Mouflard said that while Lava Mae volunteers are not health care professionals, “we concluded that at least the six who have been prescribed with drugs to treat the bacteria have MRSA.”

Councilmember Mike Bonin said observations made by Lava Mae volunteers had been taken out of context.

“At a recent community meeting, when discussing the benefits of providing people living on the street basic hygienic services, a Lava Mae employee mentioned that some of the people who Lava Mae serves in Venice had prescriptions for medication to treat staph infections. This mention of medication has fueled a rumor that quickly spread in Venice about an outbreak of staph infections.”

Bonin said his office immediately looked into the rumor and had been in touch with Lava Mae, the County Supervisor’s Office, the Venice City-County-Community Outreach Team (C3), and the nurse practitioner housed at Venice Family Clinic in Venice.

“People living on the streets are at risk of disease and infection, but all relevant officials assure us there is no abnormal incident of illness in Venice. Supervisor Kuehl’s office has already been in touch with the County Department of Public Health, and has committed to focusing Department of Public Health resources on the area.”

Venice local Rick Swinger contacted Yo! Venice in December worried about the possibility of a MRSA outbreak in the neighborhood.

» **INFORMATION SHOWN**:
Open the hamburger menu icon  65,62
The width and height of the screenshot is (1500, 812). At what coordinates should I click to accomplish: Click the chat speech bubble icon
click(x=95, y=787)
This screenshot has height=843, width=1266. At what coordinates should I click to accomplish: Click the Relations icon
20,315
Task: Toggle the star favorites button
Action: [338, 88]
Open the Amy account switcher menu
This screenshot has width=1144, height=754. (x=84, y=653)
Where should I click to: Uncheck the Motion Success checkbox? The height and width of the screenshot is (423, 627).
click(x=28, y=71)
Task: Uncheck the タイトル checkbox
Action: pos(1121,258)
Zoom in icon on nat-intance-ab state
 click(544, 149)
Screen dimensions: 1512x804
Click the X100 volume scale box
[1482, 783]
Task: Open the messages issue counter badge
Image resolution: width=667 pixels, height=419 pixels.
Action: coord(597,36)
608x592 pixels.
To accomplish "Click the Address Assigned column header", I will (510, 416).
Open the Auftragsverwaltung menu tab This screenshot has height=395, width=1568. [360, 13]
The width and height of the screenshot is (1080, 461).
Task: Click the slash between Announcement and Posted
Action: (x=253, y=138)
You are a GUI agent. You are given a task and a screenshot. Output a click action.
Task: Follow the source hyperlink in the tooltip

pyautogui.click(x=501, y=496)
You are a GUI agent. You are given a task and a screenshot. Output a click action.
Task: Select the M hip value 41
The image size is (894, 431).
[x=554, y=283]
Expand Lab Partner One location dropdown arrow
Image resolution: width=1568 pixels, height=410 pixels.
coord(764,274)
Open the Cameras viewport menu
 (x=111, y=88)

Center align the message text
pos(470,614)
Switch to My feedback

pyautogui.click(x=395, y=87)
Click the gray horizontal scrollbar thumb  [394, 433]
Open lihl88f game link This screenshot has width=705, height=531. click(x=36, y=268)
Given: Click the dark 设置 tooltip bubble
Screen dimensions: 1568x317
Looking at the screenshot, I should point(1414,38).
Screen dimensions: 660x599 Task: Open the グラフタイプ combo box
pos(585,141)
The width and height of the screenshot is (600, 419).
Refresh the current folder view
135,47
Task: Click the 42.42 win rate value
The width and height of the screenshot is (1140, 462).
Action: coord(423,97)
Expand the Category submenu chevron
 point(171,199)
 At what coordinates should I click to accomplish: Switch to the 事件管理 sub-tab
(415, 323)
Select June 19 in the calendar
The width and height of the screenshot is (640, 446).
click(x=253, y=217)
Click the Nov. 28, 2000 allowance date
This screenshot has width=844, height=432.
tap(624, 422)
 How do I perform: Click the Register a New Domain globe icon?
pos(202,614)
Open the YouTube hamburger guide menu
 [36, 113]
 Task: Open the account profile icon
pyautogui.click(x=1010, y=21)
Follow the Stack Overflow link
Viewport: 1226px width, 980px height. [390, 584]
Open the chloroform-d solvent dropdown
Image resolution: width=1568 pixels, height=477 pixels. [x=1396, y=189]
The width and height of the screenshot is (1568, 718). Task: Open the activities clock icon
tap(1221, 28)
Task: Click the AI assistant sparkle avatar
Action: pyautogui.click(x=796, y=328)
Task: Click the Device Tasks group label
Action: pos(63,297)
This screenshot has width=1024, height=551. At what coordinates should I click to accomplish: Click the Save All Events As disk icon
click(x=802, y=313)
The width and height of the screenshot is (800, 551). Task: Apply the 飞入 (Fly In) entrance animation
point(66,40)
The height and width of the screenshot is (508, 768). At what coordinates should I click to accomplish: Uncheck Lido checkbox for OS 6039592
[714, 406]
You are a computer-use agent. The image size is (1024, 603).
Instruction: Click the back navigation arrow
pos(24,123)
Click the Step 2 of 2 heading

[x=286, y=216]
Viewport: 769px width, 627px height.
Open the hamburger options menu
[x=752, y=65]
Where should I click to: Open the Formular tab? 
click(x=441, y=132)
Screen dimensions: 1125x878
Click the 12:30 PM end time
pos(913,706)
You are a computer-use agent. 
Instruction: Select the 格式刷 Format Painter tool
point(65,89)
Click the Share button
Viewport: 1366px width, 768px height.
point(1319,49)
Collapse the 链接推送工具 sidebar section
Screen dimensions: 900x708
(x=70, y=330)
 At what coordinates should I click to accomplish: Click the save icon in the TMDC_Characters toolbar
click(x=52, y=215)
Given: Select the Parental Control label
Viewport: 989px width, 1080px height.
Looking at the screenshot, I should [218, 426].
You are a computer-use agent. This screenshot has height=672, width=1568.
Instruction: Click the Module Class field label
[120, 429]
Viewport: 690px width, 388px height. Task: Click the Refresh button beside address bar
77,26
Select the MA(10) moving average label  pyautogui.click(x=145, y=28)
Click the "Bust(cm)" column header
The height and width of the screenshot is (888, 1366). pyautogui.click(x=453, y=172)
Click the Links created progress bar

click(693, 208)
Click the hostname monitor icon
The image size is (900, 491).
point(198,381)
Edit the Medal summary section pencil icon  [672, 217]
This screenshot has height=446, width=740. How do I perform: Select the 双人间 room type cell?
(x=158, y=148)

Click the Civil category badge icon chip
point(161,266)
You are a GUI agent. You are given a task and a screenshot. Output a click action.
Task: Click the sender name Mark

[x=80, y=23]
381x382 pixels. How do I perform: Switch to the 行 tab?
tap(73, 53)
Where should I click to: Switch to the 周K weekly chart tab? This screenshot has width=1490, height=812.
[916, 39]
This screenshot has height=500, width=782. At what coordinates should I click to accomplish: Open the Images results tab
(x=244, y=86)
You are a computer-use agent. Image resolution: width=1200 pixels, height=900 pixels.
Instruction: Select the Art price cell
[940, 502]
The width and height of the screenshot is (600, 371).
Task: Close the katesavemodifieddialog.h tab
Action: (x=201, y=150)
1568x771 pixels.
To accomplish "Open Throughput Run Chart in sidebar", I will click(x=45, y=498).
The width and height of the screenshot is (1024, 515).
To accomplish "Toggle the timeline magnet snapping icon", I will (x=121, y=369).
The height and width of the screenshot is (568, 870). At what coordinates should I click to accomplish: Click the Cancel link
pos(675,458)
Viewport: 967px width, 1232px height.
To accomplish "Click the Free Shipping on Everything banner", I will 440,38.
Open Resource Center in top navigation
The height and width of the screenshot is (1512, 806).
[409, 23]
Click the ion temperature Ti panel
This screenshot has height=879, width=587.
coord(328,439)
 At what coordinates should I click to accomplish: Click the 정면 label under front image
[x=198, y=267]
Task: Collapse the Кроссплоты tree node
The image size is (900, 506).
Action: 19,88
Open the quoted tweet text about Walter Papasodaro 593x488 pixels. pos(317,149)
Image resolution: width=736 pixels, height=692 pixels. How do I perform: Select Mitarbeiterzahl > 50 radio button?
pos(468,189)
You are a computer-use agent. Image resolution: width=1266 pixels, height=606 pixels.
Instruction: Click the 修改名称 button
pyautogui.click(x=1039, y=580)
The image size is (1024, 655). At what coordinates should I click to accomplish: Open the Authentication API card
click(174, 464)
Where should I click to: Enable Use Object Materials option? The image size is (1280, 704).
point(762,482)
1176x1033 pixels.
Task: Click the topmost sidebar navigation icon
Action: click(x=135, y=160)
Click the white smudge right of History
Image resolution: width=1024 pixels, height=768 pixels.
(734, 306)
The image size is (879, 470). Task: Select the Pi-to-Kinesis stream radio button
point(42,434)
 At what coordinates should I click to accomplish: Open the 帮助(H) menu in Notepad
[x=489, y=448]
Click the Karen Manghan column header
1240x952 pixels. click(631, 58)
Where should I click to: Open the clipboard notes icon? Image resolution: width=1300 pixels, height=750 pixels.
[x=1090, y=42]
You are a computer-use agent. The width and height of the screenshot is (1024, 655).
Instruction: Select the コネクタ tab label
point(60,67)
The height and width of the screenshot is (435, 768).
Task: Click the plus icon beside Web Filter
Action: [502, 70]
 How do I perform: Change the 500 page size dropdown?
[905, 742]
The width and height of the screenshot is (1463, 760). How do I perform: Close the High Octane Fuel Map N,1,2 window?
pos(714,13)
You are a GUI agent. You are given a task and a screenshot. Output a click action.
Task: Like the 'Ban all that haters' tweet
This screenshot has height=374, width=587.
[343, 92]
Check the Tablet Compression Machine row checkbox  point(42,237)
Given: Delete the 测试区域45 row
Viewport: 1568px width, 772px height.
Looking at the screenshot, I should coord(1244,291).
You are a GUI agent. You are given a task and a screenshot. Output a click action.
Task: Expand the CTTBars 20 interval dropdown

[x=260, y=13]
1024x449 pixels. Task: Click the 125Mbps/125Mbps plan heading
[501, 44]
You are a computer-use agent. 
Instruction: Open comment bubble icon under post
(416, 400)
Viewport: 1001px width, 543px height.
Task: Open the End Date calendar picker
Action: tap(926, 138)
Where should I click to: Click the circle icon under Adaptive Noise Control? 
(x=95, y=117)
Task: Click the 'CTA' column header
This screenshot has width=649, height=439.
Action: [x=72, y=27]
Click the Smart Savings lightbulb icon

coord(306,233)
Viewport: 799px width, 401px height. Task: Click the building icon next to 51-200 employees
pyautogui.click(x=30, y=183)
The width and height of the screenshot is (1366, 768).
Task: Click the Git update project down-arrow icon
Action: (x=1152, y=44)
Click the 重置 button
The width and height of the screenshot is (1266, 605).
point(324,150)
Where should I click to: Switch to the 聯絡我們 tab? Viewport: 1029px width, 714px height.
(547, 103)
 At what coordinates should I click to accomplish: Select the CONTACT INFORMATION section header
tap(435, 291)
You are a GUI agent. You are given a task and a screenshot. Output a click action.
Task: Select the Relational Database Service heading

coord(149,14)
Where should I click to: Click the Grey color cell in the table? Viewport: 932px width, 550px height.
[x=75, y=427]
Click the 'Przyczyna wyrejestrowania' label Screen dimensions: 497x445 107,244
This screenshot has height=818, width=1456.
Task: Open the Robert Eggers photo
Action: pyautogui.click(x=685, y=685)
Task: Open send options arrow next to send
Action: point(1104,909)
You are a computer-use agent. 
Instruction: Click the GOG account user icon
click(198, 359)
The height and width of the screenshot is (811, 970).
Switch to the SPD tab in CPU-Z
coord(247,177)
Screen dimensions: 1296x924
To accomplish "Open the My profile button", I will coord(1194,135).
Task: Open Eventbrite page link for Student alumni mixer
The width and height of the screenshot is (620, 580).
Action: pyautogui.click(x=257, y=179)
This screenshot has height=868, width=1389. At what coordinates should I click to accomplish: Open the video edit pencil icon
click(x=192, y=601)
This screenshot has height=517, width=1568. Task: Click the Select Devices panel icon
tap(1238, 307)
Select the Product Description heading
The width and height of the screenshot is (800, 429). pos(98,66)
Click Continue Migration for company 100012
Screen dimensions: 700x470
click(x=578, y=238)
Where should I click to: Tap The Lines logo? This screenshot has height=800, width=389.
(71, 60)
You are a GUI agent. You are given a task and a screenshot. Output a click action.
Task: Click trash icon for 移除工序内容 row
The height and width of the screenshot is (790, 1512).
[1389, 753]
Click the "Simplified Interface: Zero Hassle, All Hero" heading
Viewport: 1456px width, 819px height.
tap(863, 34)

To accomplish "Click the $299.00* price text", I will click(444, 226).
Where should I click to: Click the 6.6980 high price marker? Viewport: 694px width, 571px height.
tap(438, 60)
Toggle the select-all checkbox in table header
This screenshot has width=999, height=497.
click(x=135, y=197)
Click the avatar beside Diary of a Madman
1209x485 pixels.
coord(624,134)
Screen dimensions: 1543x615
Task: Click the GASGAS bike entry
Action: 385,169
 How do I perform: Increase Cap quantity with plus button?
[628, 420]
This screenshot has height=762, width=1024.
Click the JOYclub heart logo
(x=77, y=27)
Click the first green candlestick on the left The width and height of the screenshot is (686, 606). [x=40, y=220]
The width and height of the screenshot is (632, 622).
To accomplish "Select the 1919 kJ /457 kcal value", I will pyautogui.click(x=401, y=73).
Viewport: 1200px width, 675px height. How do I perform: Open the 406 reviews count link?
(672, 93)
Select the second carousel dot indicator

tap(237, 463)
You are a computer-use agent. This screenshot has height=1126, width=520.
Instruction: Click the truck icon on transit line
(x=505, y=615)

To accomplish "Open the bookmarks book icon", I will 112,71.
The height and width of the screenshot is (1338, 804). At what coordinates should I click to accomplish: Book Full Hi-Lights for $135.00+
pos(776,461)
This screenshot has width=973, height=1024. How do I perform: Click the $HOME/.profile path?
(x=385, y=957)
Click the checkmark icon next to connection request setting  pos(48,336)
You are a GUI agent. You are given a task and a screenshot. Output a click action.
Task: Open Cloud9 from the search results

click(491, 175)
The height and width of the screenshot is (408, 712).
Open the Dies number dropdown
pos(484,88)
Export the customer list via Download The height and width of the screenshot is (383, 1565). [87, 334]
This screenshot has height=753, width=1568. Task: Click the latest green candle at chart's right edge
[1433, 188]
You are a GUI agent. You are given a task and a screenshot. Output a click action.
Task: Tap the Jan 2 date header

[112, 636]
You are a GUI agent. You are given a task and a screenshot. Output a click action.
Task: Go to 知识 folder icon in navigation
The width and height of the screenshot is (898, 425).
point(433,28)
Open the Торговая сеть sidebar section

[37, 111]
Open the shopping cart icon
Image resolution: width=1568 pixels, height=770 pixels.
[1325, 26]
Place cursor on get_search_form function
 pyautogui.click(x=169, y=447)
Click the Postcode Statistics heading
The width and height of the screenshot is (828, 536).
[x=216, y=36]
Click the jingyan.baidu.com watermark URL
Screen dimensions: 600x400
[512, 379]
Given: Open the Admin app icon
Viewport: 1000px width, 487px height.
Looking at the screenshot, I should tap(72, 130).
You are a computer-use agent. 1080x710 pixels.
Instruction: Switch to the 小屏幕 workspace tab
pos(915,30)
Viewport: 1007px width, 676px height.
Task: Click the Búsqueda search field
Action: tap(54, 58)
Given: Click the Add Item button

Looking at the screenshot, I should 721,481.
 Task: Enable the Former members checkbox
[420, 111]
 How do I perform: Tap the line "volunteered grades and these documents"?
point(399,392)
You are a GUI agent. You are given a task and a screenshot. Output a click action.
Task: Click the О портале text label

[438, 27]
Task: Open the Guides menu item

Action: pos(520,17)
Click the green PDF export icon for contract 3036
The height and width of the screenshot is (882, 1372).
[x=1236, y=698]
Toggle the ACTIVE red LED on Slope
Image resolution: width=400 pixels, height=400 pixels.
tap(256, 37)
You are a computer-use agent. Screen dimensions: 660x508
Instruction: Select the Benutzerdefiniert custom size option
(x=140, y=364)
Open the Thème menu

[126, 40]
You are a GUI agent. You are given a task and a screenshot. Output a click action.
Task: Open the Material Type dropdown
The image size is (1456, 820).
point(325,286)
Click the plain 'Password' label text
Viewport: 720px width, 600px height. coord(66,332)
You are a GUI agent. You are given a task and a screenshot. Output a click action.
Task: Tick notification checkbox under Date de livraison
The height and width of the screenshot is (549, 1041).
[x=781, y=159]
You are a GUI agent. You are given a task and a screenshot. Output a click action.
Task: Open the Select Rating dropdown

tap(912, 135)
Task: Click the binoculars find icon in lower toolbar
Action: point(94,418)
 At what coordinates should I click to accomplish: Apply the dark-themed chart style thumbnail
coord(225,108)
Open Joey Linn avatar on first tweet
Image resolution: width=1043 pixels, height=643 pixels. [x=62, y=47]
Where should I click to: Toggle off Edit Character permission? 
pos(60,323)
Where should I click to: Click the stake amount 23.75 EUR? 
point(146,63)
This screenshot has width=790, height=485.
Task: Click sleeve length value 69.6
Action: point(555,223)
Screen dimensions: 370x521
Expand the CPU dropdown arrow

» **WORK INSTRUCTIONS**: From the text above about the Venice MRSA rumor, list everyone that Bonin said his office had been in touch with.

» **EXERCISE RESPONSE**:
- Lava Mae
- the County Supervisor's Office
- the Venice City-County-Community Outreach Team (C3)
- the nurse practitioner housed at Venice Family Clinic in Venice